TNF-alpha gene polymorphisms can help to predict response to etanercept in psoriatic patients.

Genetic factors might have a role for lack of therapeutic response to anti-TNF-alpha agents, as previously suggested in patients with rheumatoid arthritis and inflammatory bowel disease. We evaluated the role of the main TNF-alpha polymorphisms (-238G>A, -308G>A, -857C>T) in predicting the response to etanercept, an anti-TNF-alpha fusion protein. Genomic DNA was extracted from buccal epithelial cells in a series of 97 psoriatic patients who received etanercept for at least 3 months. Patients were classified as responders, if they achieved a PASI improvement ≥ 75% after 12 weeks of etanercept treatment, and non-responders, if PASI improvement was <75%. Single-nucleotide polymorphisms (SNPs) in TNF-alpha gene (-238G>A, -308G>A, -857C>T) were genotyped by PCR restriction fragment length polymorphism (RFLP) assays.
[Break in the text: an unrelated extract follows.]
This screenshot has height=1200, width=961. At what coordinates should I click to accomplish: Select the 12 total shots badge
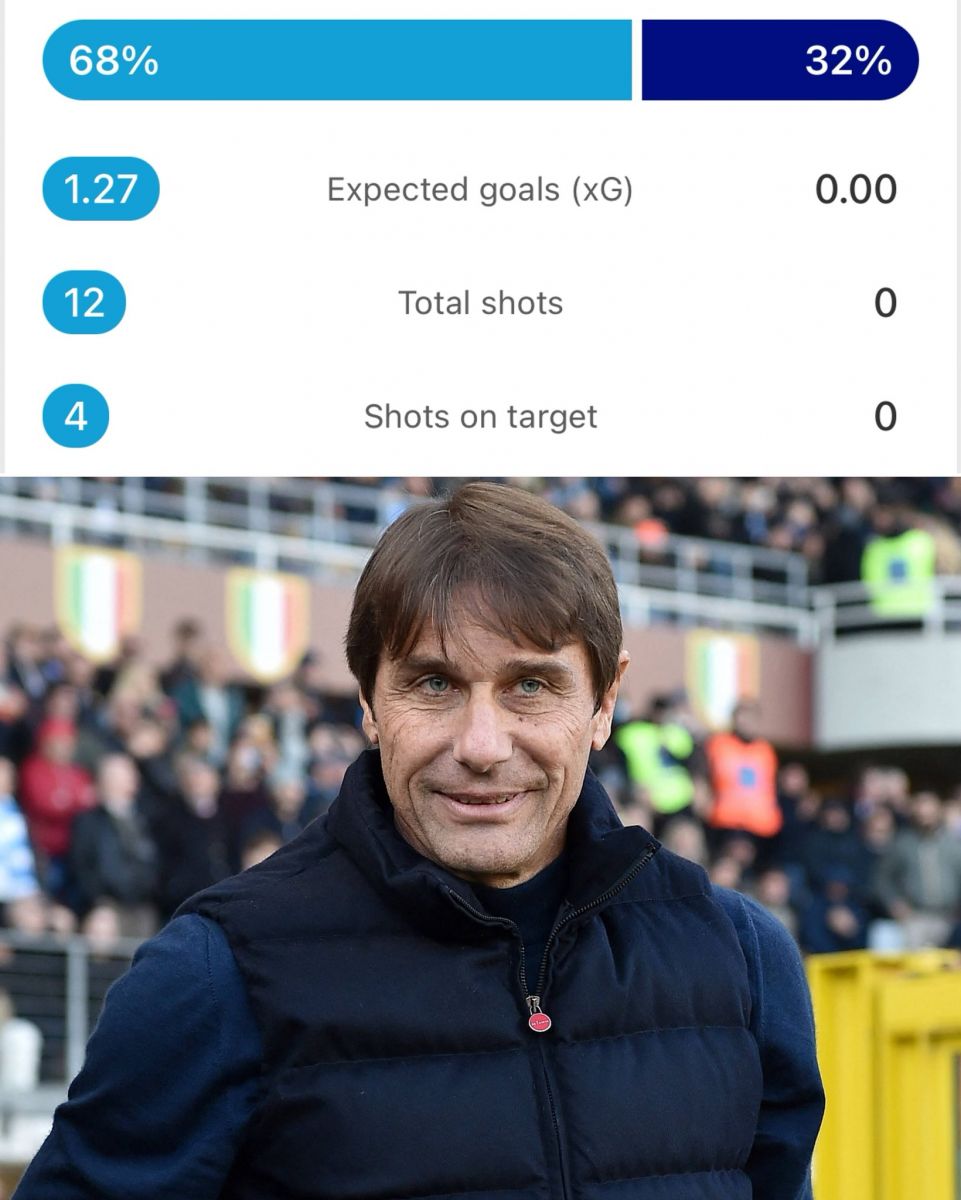[x=84, y=302]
We found that patients heterozygous (GA) for the -238G>A polymorphism were more likely not responsive to therapy compared to the GG genotype. In fact, the GA genotype was found in 5/59 (8.5%) responders and in 14/38 (36.8%) non-responders (P = 0.001). A significant relationship with therapy was also observed for the -308G>A polymorphisms. In fact, the GG, GA and AA genotypes were detected in 48 (81.4%), 9 (15.3%) and 2 (3.4%) of the 59 responders and in 22 (57.9%), 11 (28.9%) and 5 (13.2%) of the 38 non-responder patients (P = 0.03). No association with therapy was observed for the -857C>T polymorphisms. Our study supports the role of TNF-alpha polymorphisms in predicting the response to anti-TNF-alpha agents. In particular, we found that the presence of -238G>A and -308G>A polymorphisms is associated with poor response to a 3-month therapy with etanercept. However, our data have yet to be validated in larger cohorts.